Entries provided:
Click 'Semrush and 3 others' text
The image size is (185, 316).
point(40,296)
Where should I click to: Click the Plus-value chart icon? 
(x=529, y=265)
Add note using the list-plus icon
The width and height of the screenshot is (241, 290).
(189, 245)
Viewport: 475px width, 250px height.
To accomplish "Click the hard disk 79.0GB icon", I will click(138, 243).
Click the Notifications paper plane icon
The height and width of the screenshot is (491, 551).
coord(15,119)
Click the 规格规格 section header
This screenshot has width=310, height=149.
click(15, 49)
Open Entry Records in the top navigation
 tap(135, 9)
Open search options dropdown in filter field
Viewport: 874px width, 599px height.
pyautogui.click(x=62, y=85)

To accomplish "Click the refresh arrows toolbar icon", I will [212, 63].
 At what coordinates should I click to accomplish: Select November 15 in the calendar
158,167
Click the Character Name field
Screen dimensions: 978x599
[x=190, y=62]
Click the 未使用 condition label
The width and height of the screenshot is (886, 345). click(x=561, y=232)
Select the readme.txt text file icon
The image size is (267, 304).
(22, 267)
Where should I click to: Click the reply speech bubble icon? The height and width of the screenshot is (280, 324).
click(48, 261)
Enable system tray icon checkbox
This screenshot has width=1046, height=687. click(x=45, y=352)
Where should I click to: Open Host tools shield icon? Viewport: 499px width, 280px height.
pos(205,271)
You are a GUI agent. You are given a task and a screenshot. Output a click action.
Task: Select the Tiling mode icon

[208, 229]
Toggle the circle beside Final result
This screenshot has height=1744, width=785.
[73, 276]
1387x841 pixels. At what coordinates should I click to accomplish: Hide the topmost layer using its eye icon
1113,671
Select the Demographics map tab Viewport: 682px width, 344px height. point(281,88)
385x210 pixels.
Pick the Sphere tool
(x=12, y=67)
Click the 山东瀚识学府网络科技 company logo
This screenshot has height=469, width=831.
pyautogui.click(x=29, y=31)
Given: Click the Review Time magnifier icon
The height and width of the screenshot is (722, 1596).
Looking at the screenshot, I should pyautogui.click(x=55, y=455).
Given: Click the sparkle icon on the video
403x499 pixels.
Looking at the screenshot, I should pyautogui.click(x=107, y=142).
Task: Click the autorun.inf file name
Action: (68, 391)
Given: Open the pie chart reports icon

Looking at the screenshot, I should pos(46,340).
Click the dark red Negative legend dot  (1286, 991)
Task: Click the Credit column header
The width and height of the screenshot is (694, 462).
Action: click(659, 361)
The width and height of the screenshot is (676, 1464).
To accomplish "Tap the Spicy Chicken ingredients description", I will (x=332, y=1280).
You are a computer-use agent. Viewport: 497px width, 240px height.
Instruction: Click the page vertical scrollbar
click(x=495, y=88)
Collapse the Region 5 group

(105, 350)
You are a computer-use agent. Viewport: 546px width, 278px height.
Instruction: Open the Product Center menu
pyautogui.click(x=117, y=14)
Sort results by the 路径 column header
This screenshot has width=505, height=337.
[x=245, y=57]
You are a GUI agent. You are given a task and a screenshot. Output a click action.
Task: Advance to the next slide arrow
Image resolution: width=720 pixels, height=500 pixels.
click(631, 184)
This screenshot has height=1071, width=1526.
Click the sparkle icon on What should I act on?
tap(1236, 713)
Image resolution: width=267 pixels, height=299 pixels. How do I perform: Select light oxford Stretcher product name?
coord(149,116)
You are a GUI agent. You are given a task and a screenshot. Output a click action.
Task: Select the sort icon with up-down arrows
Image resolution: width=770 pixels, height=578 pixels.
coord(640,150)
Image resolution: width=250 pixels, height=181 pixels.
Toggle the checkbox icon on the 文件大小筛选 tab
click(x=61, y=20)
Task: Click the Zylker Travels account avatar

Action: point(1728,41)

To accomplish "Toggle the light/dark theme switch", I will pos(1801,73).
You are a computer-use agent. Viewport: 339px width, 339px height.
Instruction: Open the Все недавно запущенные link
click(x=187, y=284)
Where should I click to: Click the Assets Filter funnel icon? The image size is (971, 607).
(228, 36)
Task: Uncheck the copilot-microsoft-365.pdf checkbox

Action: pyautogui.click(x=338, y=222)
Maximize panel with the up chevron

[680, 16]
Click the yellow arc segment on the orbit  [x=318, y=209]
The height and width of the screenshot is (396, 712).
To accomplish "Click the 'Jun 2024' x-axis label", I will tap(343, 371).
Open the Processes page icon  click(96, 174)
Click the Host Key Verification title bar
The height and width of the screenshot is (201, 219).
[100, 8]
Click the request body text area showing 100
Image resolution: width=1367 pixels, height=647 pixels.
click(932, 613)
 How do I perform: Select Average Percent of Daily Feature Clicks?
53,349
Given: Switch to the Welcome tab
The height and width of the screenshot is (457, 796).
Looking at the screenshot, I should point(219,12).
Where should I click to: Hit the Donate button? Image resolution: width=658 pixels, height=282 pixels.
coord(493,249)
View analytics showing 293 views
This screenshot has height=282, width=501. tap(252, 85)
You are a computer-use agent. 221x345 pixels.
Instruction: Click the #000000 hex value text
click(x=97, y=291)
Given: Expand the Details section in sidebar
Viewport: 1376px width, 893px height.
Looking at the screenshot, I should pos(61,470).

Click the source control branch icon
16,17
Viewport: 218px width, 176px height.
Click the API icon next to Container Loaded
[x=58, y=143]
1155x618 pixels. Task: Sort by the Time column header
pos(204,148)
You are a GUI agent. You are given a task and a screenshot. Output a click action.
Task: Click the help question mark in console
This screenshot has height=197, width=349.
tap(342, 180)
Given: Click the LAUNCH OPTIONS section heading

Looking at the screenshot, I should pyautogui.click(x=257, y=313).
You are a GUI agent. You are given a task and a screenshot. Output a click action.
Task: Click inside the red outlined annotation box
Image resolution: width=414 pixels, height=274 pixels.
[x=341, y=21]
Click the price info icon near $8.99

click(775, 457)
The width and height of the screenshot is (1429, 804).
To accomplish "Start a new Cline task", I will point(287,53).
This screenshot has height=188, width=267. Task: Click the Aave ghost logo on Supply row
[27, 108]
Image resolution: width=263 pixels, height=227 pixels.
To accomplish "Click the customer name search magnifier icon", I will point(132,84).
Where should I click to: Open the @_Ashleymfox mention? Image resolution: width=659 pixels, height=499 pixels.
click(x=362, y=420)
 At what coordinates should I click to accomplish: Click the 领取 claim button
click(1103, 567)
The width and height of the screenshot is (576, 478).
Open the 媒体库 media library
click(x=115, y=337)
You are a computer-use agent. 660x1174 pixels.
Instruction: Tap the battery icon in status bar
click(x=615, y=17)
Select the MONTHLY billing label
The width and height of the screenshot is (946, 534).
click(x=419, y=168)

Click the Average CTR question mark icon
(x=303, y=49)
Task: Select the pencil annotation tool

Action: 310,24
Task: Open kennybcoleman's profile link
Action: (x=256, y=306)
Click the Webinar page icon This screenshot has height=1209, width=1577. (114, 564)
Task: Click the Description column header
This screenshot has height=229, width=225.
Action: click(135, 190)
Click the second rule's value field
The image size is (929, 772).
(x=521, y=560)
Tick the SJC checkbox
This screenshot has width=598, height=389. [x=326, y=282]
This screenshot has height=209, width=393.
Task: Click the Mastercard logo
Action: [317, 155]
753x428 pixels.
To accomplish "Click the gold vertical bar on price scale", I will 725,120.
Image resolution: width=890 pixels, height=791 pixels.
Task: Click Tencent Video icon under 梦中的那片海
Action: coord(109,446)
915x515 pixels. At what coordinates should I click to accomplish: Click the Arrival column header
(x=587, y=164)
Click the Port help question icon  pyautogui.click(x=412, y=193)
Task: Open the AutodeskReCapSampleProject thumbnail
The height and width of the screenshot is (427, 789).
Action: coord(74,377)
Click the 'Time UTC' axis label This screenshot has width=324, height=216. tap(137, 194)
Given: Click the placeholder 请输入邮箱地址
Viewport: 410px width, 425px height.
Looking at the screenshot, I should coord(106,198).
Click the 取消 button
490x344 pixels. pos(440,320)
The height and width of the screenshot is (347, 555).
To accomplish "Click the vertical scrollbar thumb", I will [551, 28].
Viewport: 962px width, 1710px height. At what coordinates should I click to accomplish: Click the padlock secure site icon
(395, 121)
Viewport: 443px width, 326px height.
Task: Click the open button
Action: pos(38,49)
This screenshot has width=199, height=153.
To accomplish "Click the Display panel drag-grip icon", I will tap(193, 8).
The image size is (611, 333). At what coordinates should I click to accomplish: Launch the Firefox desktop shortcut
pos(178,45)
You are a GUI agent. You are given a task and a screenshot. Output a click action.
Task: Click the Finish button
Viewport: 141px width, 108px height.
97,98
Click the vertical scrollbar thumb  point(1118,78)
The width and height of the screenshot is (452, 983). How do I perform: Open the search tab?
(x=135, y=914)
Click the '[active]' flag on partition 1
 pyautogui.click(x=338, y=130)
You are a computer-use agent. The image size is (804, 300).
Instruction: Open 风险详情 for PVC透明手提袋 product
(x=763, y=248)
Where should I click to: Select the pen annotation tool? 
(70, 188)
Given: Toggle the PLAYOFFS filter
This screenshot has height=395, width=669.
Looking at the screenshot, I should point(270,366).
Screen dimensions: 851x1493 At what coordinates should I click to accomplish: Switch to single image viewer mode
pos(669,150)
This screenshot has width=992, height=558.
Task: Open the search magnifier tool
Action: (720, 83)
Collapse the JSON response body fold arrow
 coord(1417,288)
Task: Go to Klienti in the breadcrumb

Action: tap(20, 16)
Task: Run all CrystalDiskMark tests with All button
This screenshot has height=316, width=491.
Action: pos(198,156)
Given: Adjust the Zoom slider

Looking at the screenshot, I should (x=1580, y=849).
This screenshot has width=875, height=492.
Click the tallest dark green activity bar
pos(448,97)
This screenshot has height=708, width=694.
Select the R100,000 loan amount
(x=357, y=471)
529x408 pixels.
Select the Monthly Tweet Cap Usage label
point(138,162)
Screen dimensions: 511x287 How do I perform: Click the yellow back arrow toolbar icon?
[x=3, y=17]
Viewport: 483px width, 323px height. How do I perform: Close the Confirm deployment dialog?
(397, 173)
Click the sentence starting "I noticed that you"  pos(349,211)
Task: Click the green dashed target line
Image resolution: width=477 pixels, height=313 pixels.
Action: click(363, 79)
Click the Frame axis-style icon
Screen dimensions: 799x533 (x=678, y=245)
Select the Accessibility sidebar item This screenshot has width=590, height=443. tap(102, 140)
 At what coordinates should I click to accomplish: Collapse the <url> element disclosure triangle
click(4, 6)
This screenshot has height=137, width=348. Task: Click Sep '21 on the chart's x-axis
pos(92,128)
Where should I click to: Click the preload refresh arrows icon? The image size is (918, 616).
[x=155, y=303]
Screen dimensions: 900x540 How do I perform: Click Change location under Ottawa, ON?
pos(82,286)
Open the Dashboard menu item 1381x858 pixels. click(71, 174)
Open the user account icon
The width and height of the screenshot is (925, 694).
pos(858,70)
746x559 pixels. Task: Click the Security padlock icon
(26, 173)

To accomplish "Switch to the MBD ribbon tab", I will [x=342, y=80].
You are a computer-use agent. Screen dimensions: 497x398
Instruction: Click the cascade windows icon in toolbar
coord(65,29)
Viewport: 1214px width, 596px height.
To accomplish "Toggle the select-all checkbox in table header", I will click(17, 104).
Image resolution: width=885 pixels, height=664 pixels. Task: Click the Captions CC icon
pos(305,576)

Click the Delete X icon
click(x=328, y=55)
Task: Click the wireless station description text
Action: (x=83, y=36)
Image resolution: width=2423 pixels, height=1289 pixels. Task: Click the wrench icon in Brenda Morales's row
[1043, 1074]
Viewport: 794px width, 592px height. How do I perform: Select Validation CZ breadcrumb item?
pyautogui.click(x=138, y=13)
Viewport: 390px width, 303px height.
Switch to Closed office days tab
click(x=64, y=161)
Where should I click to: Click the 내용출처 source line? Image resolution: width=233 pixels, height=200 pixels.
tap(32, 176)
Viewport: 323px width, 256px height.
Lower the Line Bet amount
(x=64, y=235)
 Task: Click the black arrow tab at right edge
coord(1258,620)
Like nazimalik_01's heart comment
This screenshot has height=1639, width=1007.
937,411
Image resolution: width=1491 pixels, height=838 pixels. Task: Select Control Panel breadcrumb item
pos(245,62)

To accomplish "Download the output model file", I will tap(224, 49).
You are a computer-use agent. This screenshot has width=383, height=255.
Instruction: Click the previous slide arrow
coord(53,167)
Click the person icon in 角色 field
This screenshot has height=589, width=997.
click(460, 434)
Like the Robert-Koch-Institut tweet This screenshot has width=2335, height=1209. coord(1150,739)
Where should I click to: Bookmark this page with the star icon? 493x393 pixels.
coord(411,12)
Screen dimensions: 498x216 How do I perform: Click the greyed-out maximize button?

Task description: Transcribe the stretch of the listing from the line that contains "This screenshot has height=188, width=267." through the line that contains "I will point(132,84).", with both of those lines included.

Exercise solution:
This screenshot has height=188, width=267. Task: Click the Aave ghost logo on Supply row
[27, 108]
Image resolution: width=263 pixels, height=227 pixels.
To accomplish "Click the customer name search magnifier icon", I will point(132,84).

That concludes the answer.